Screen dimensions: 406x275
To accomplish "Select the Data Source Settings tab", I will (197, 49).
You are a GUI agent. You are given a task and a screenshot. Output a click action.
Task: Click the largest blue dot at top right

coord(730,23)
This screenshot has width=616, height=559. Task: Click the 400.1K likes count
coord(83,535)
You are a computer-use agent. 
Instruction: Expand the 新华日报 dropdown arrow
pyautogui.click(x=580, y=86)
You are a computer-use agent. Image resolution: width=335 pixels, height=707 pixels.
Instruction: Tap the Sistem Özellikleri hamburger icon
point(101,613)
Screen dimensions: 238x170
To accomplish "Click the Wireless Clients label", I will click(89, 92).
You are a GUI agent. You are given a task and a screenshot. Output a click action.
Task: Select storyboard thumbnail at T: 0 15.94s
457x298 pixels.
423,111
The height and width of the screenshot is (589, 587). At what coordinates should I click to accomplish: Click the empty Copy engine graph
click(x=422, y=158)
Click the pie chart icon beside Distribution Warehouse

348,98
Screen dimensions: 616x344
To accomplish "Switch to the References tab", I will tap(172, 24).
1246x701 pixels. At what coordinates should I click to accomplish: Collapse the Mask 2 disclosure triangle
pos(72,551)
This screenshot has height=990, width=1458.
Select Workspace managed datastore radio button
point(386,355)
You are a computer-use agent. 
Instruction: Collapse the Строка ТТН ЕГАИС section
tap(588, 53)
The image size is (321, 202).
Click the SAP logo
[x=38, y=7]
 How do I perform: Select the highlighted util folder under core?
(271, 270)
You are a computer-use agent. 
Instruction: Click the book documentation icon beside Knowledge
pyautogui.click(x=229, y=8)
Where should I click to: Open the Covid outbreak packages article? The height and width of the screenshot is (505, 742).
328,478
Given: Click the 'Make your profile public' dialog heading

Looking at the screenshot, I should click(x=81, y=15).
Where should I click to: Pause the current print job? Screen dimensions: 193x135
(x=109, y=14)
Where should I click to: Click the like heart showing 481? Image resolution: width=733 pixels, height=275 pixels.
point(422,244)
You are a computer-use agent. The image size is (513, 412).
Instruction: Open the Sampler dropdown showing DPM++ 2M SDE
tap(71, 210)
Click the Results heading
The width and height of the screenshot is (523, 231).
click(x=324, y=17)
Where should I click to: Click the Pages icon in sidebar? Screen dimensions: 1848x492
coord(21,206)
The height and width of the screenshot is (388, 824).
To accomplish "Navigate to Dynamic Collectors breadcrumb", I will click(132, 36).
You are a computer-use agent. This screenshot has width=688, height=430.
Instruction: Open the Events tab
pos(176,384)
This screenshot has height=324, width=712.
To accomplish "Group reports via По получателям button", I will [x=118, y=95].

Instructions for the task
Reproduce the data exactly, omitting nothing.

Exercise answer
Screen dimensions: 406x275
To accomplish "Select the Data Source Settings tab", I will (197, 49).
You are a GUI agent. You are given a task and a screenshot. Output a click action.
Task: Click the largest blue dot at top right

coord(730,23)
This screenshot has width=616, height=559. Task: Click the 400.1K likes count
coord(83,535)
You are a computer-use agent. 
Instruction: Expand the 新华日报 dropdown arrow
pyautogui.click(x=580, y=86)
You are a computer-use agent. Image resolution: width=335 pixels, height=707 pixels.
Instruction: Tap the Sistem Özellikleri hamburger icon
point(101,613)
Screen dimensions: 238x170
To accomplish "Click the Wireless Clients label", I will click(89, 92).
You are a GUI agent. You are given a task and a screenshot. Output a click action.
Task: Select storyboard thumbnail at T: 0 15.94s
457x298 pixels.
423,111
The height and width of the screenshot is (589, 587). At what coordinates should I click to accomplish: Click the empty Copy engine graph
click(x=422, y=158)
Click the pie chart icon beside Distribution Warehouse

348,98
Screen dimensions: 616x344
To accomplish "Switch to the References tab", I will tap(172, 24).
1246x701 pixels. At what coordinates should I click to accomplish: Collapse the Mask 2 disclosure triangle
pos(72,551)
This screenshot has height=990, width=1458.
Select Workspace managed datastore radio button
point(386,355)
You are a computer-use agent. 
Instruction: Collapse the Строка ТТН ЕГАИС section
tap(588, 53)
The image size is (321, 202).
Click the SAP logo
[x=38, y=7]
 How do I perform: Select the highlighted util folder under core?
(271, 270)
You are a computer-use agent. 
Instruction: Click the book documentation icon beside Knowledge
pyautogui.click(x=229, y=8)
Where should I click to: Open the Covid outbreak packages article? The height and width of the screenshot is (505, 742).
328,478
Given: Click the 'Make your profile public' dialog heading

Looking at the screenshot, I should click(x=81, y=15).
Where should I click to: Pause the current print job? Screen dimensions: 193x135
(x=109, y=14)
Where should I click to: Click the like heart showing 481? Image resolution: width=733 pixels, height=275 pixels.
point(422,244)
You are a computer-use agent. The image size is (513, 412).
Instruction: Open the Sampler dropdown showing DPM++ 2M SDE
tap(71, 210)
Click the Results heading
The width and height of the screenshot is (523, 231).
click(x=324, y=17)
Where should I click to: Click the Pages icon in sidebar? Screen dimensions: 1848x492
coord(21,206)
The height and width of the screenshot is (388, 824).
To accomplish "Navigate to Dynamic Collectors breadcrumb", I will click(132, 36).
You are a computer-use agent. This screenshot has width=688, height=430.
Instruction: Open the Events tab
pos(176,384)
This screenshot has height=324, width=712.
To accomplish "Group reports via По получателям button", I will [x=118, y=95].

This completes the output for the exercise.